Hello. I have been working on getting remote evalu...
# ask-questions
w
Hello. I have been working on getting remote evaluation to work and I have noticed something that I find confusing. For context, we are self-hosting everything. It is working now but when I initially set it up I justenabled the remote evaluation for the SDK connection and then also set the flag on the call side (an simple browser app). It send did the payload to the API but back came just a HTTP status 200 with an empty JSON document. After some trying I figured out that you actually need to call through the proxy to get a remote evaluation. Is that correct so far? That is a bit of a food.gun. As far as I can tell it says nowhere in the docs that you need the proxy for remote evaluation. It does says in the proxy docs enables remote evaluation on the feature list but that imho does not make it clear that it’s really required. From a developer perspective it’s also pretty bad that the regular API server just answers with a 200. Imho there should be an error response when the API server receives a remote evaluation request
h
You're right, we could do better to call this out in the app itself (SDK Connection) as well as the docs. Sorry about the trouble. If you're self-hosted, you technically should be able to do remoteEval on your GrowthBook API without a proxy. This is more for testing remote eval and is not recommended for production traffic. Cloud has this disabled. In either case, it shouldn't be returning a 200 with empty JSON doc, so perhaps that's a bug. Generally though, you need some sort of private backend running our remoteEval service. The GB Proxy has this built in and is typically the path of least resistance.
w
Thanks for the reply
If you’re self-hosted, you technically should be able to do remoteEval on your GrowthBook API without a proxy.

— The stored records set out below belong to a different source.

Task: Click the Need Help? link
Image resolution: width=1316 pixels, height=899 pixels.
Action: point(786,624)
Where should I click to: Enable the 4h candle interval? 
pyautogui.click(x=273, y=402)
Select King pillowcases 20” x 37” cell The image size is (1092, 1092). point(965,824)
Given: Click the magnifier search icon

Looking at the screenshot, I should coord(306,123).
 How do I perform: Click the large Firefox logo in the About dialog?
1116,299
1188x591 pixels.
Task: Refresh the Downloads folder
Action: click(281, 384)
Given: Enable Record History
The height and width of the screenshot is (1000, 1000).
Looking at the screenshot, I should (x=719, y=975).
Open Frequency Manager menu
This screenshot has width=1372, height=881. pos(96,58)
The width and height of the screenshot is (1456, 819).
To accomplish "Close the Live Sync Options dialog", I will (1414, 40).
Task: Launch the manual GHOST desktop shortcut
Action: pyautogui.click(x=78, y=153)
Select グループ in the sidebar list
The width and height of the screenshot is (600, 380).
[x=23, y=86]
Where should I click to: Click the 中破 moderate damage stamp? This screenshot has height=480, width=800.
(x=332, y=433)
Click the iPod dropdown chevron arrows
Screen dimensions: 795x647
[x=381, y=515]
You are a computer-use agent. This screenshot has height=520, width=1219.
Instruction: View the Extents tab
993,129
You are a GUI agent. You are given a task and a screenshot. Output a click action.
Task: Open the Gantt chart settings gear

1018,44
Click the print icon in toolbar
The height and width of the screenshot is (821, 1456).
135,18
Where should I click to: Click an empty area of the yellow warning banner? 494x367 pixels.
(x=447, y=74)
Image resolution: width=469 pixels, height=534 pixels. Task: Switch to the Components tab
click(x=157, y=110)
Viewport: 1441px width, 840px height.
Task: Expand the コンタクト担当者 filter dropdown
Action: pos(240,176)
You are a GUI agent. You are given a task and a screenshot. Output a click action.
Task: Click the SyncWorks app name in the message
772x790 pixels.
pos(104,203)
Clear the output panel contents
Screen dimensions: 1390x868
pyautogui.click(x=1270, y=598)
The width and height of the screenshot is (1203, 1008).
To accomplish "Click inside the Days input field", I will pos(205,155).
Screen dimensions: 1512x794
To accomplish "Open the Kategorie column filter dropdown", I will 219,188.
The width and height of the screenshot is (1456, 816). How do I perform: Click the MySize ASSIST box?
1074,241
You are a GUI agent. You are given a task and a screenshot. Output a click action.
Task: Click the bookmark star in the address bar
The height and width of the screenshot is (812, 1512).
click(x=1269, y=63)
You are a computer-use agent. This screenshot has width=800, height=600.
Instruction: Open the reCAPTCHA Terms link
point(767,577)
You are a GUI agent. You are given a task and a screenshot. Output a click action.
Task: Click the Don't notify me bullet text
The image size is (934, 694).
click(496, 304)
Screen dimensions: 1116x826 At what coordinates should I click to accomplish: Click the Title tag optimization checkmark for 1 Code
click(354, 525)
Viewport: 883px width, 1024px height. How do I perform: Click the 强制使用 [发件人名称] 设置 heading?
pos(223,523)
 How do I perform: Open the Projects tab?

Yes, I found the not-so-public
/api/v1/sdk-payload/${apiKey}
by snooping in the code (great that the sources are public 😊). I have a follow up questions (I also realized that this will a laggy back-and-forth since I’m in Europe 😅). I have noticed that the response from the remote evaluation is pretty huge. I have created a simple feature flag with and attached experiment and put the responses in this Gist Not only does the remotely-evaluated response the actual decision but a lot of metadata. I guess some of it is relevant for tracking the experiment (i.e. in the stuff in
experimentResult
) but there is also other stuff: • There is duplication: The
experiment
is included twice, once in
.tracks[].experiment
and then again in
.tracks[].result.experiment
- and why is it even there in the first place? That info doesn’t really seem to be necessary. • Also: Shouldn’t the goal of the remote evaluation (apart from hiding potential sensitive information) also be some minimization of data? As is, the responses are almost equal in size. They are both about 1.5kB with just one experiment and a feature flag. If I know think about an setup where we have a couple experiments and then a handful of feature flags (which would be our bare minimum), we are talking about something around 50kb - that seems a lot for what it is. The latter question is relatively important to me since my company has a rather special case where we also want to use the feature flags on some very specific devices that have a rather arbitrary limitation that they can only request plain JSON with a limited total size (and also do not support compression due iirc). I had hoped we could use the remote eval API directly but given the sizes that does not seem possible. So we might need to create our own proxy (which is generally fine, we have done that for those devices a bunch of times). So for that a final question: Is there a proper schema defintion for the remote-eval API? I had a brief look at the API docs and couldn’t find it. But it would be somewhat nice to build a custom proxy (and also knowing that the API will not change on an GrowthBook update)
h
I have noticed that the response from the remote evaluation is pretty huge.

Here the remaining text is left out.